What is being asked:
Copy out the data below from the line containing "Task: Click the Create button" to the line containing "Task: Switch to the Explorer tab", both lines included, with all images left out.

**** Data for review

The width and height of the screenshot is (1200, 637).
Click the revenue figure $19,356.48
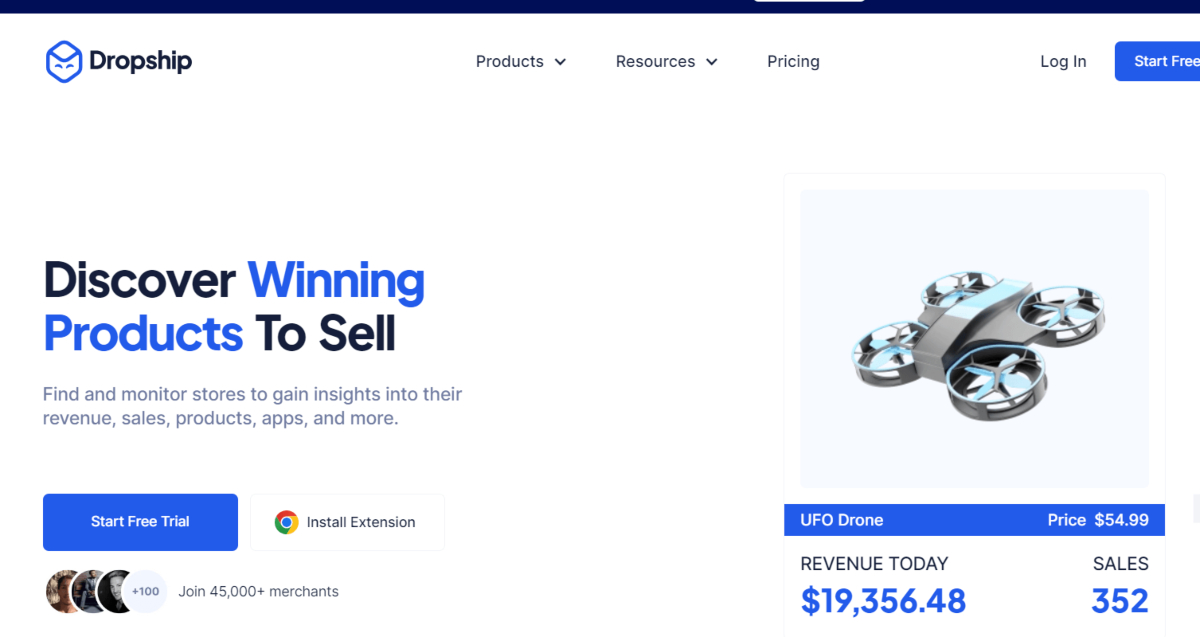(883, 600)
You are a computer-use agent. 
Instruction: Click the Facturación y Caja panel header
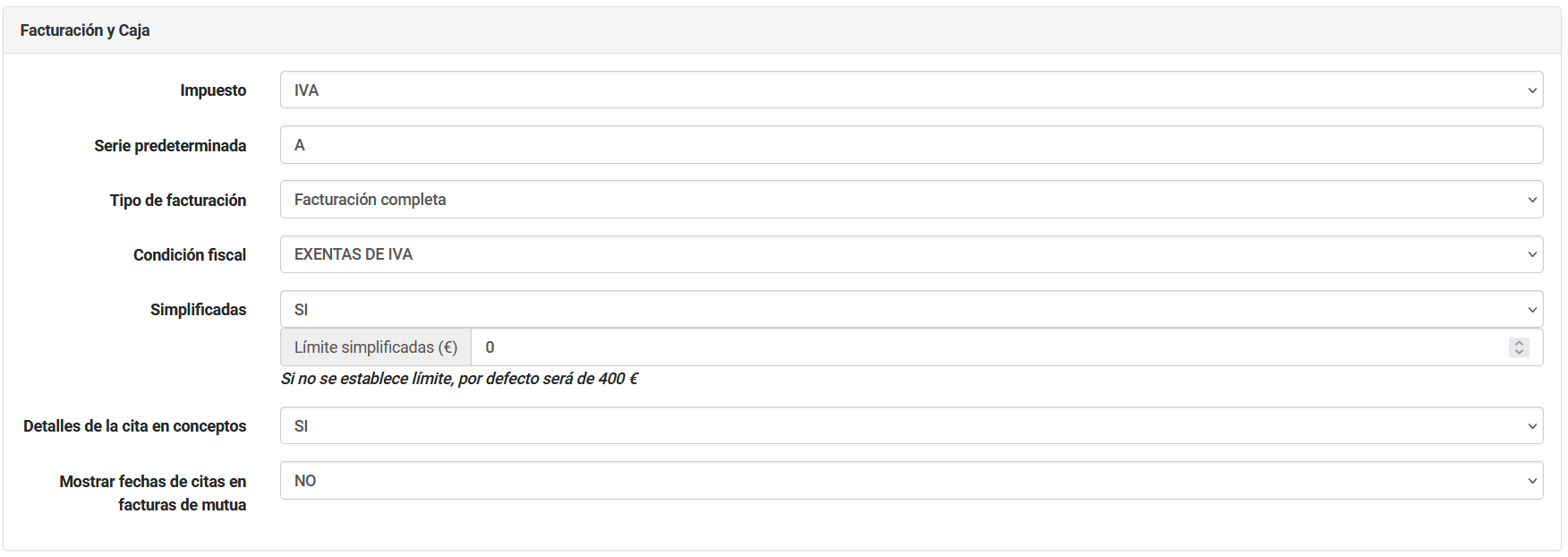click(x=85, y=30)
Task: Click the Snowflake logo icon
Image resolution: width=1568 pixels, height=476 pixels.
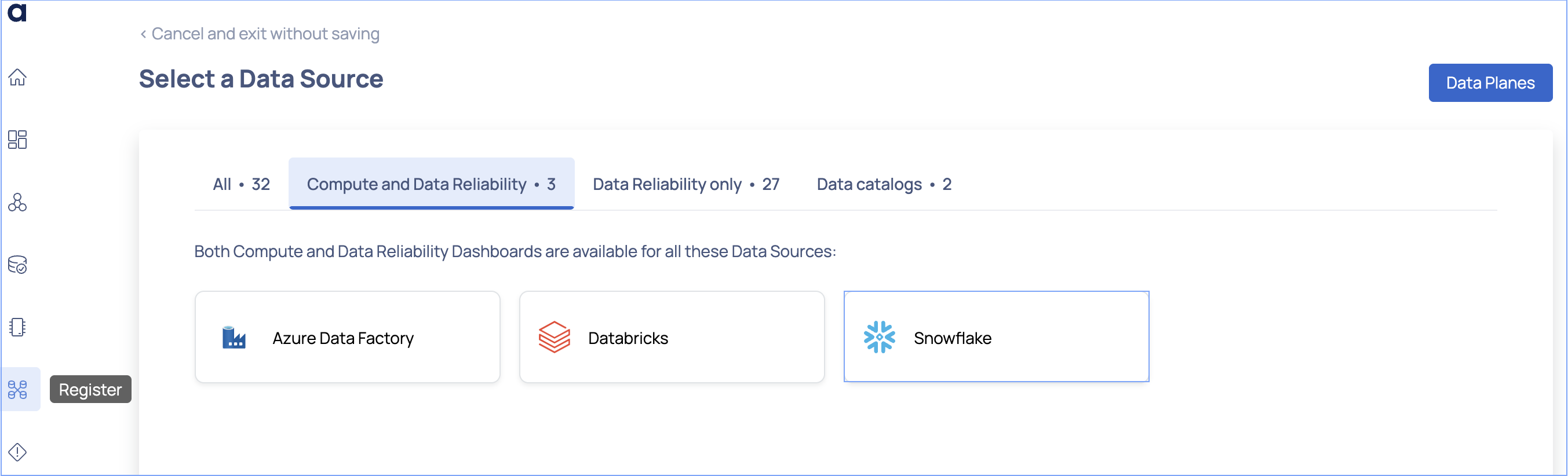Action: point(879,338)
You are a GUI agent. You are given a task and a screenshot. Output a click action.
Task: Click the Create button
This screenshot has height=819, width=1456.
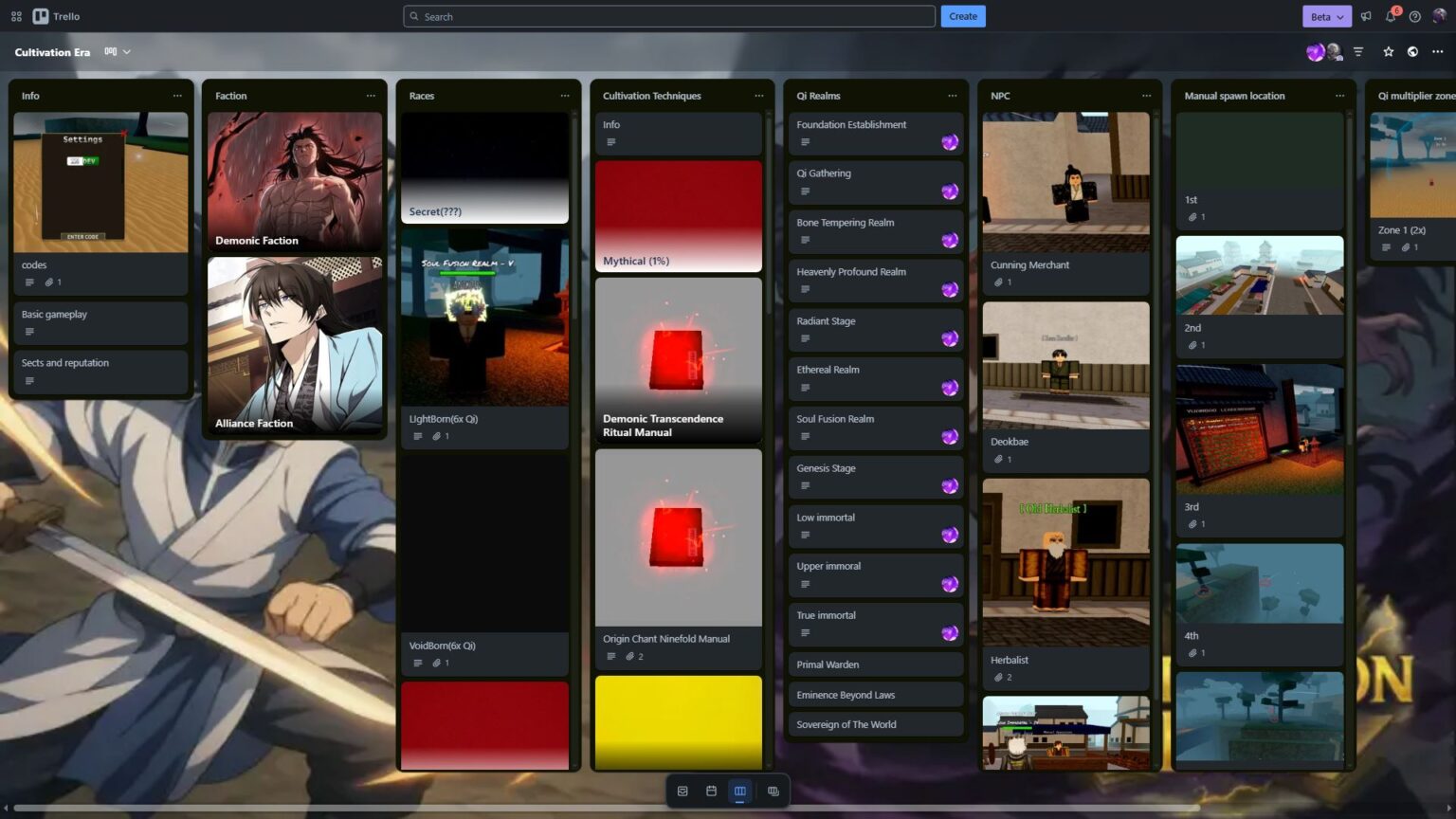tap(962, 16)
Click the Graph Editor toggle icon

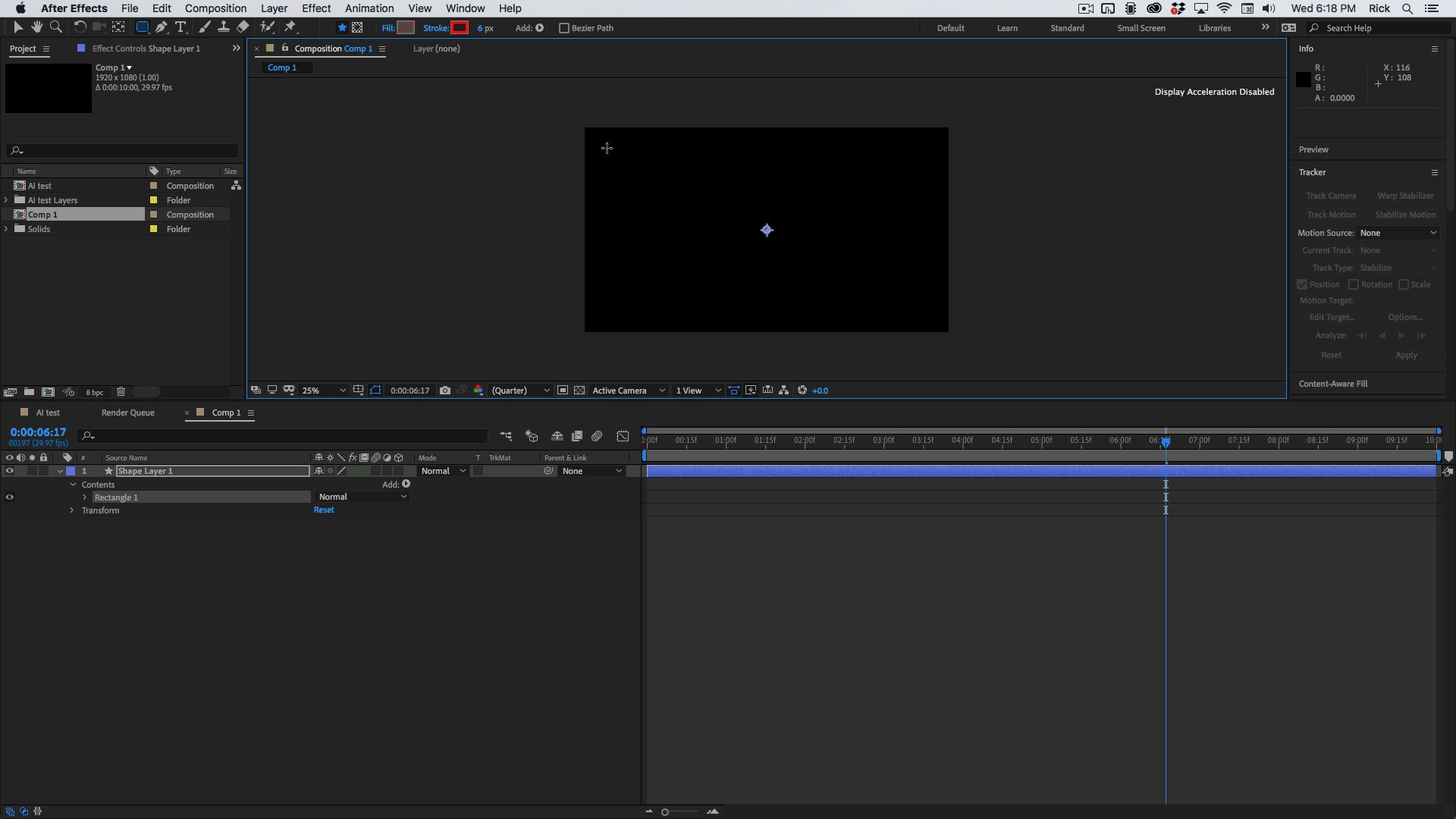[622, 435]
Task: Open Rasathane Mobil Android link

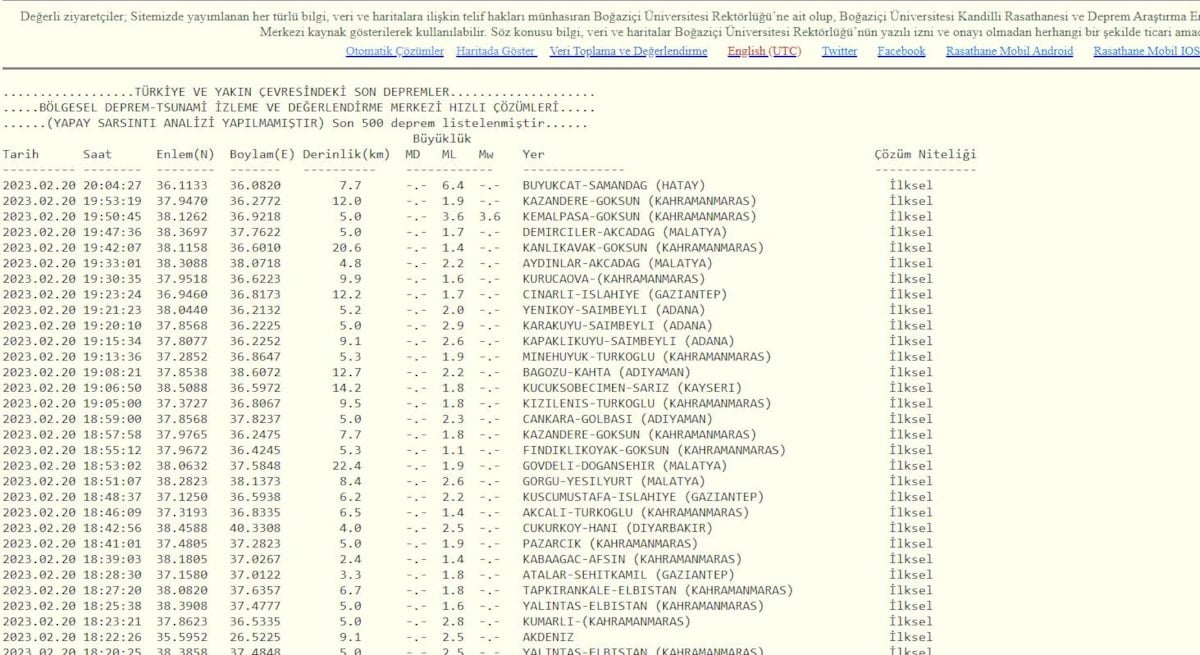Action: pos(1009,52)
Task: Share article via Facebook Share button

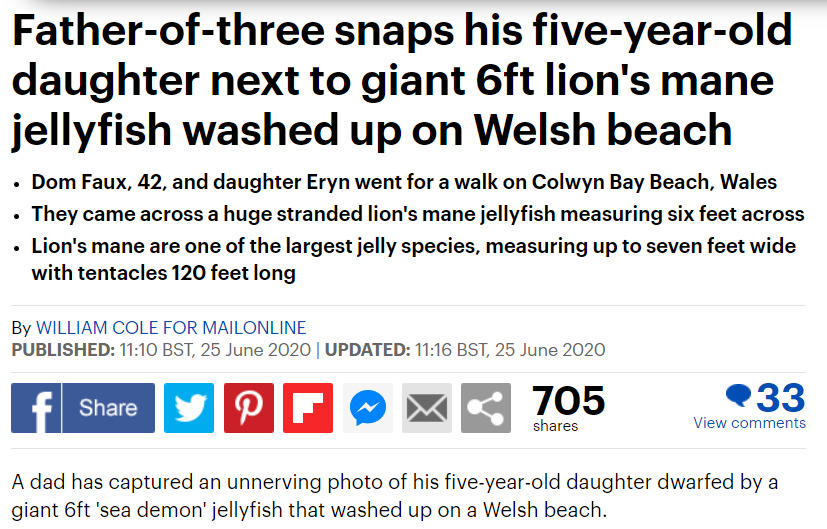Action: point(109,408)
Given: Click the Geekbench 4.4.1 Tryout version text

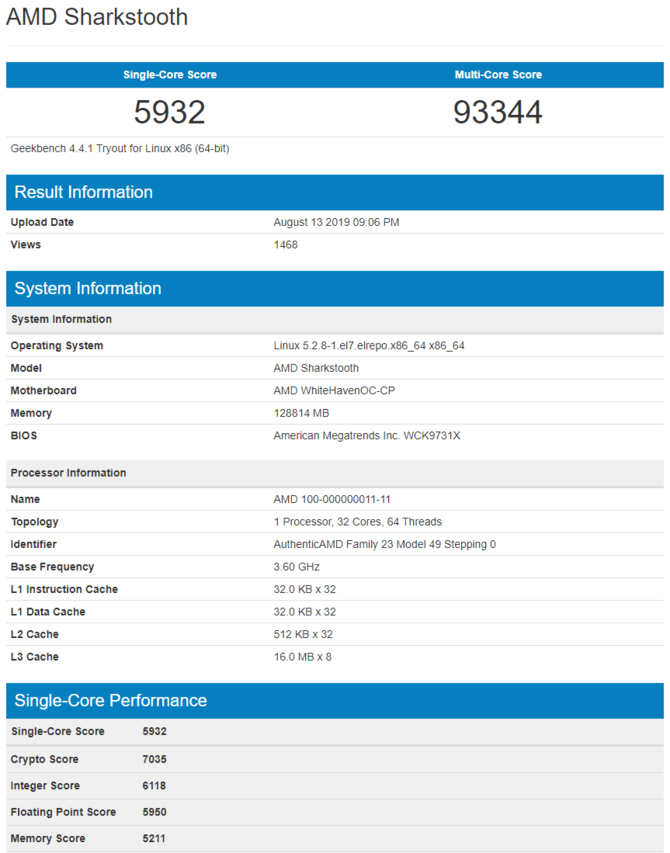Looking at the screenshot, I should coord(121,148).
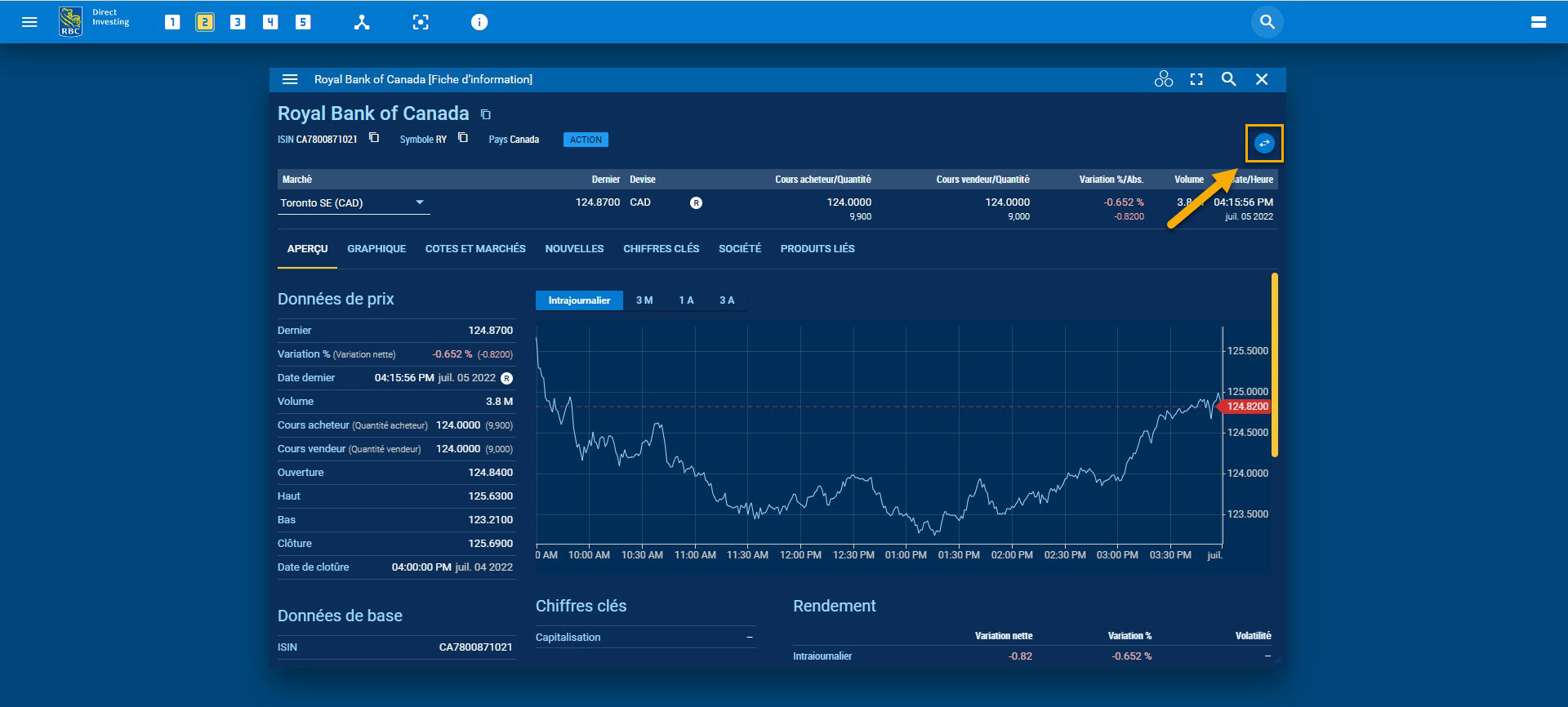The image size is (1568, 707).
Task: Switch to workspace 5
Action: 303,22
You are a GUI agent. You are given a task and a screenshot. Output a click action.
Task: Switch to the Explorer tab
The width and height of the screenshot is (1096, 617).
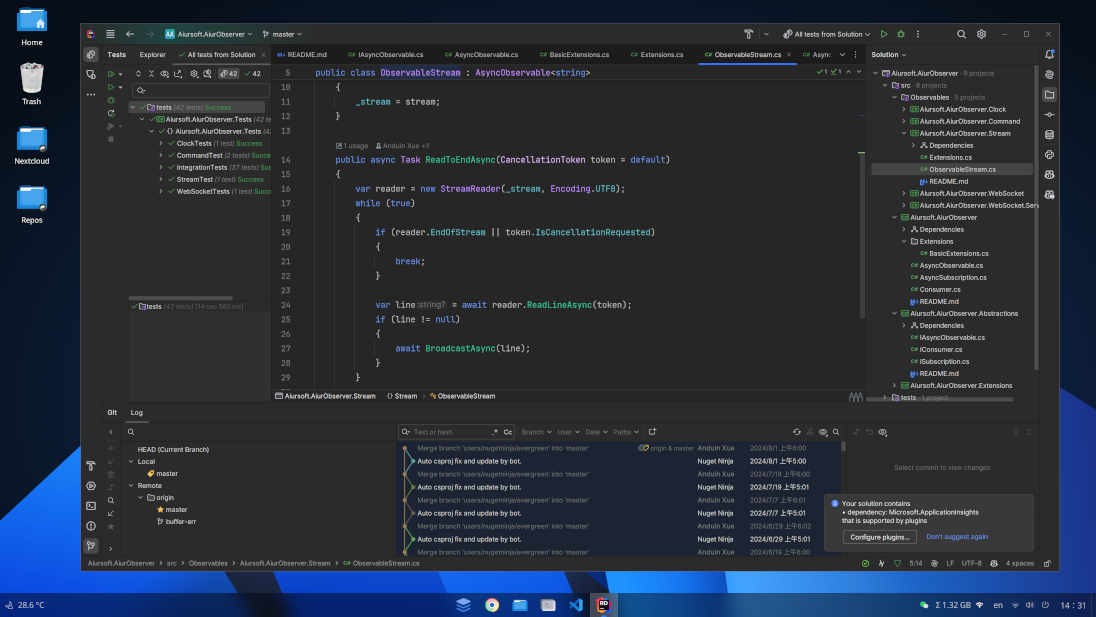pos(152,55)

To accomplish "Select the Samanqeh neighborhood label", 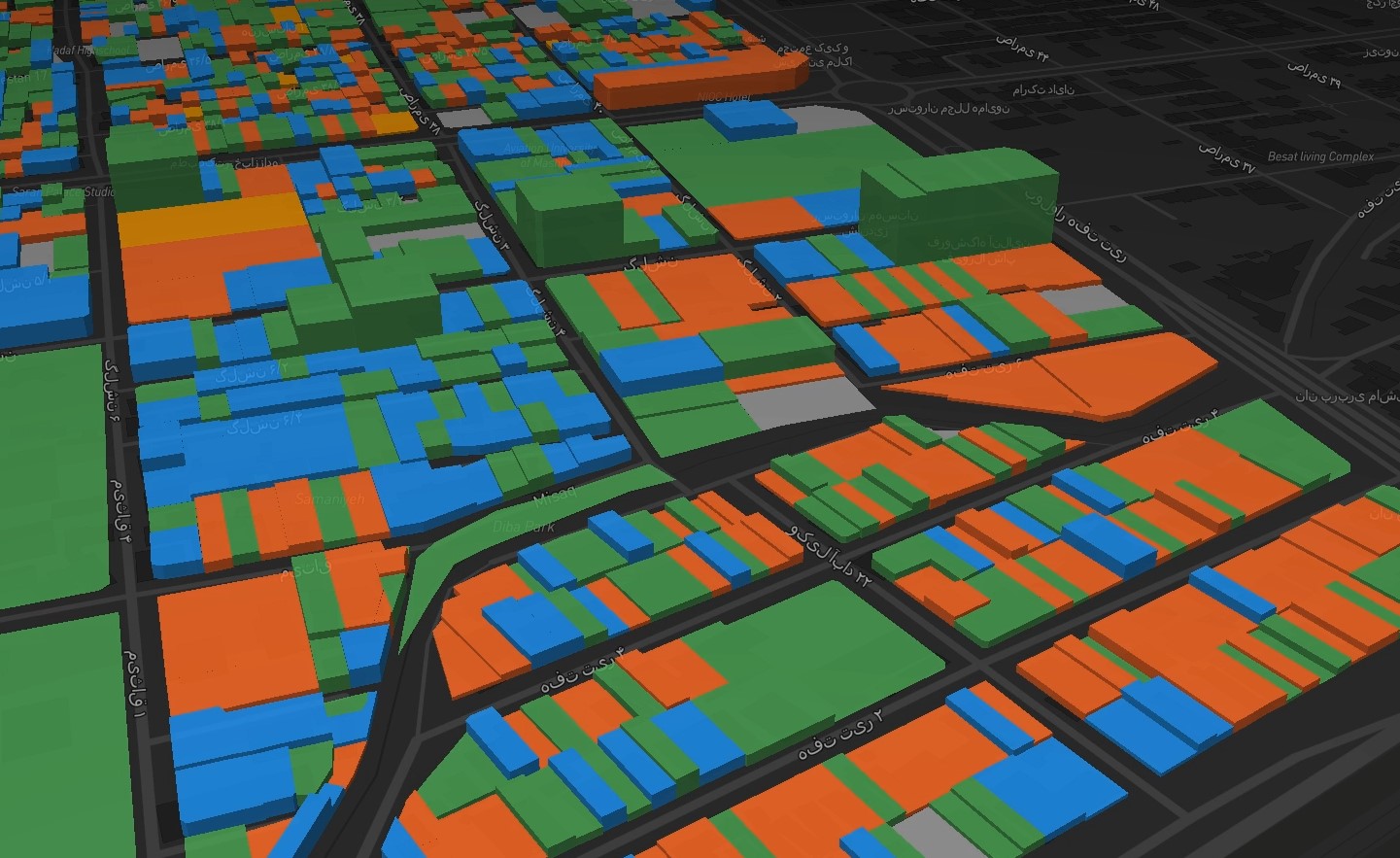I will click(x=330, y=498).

********

Task answer:
Task: Click the Create button
This screenshot has height=819, width=1456.
tap(962, 16)
Click the Graph Editor toggle icon

[622, 435]
Task: Open Rasathane Mobil Android link

Action: pos(1009,52)
Task: Share article via Facebook Share button

Action: point(109,408)
Given: Click the Geekbench 4.4.1 Tryout version text

Looking at the screenshot, I should coord(121,148).
The image size is (1568, 707).
Task: Switch to workspace 5
Action: 303,22
You are a GUI agent. You are given a task and a screenshot. Output a click action.
Task: Switch to the Explorer tab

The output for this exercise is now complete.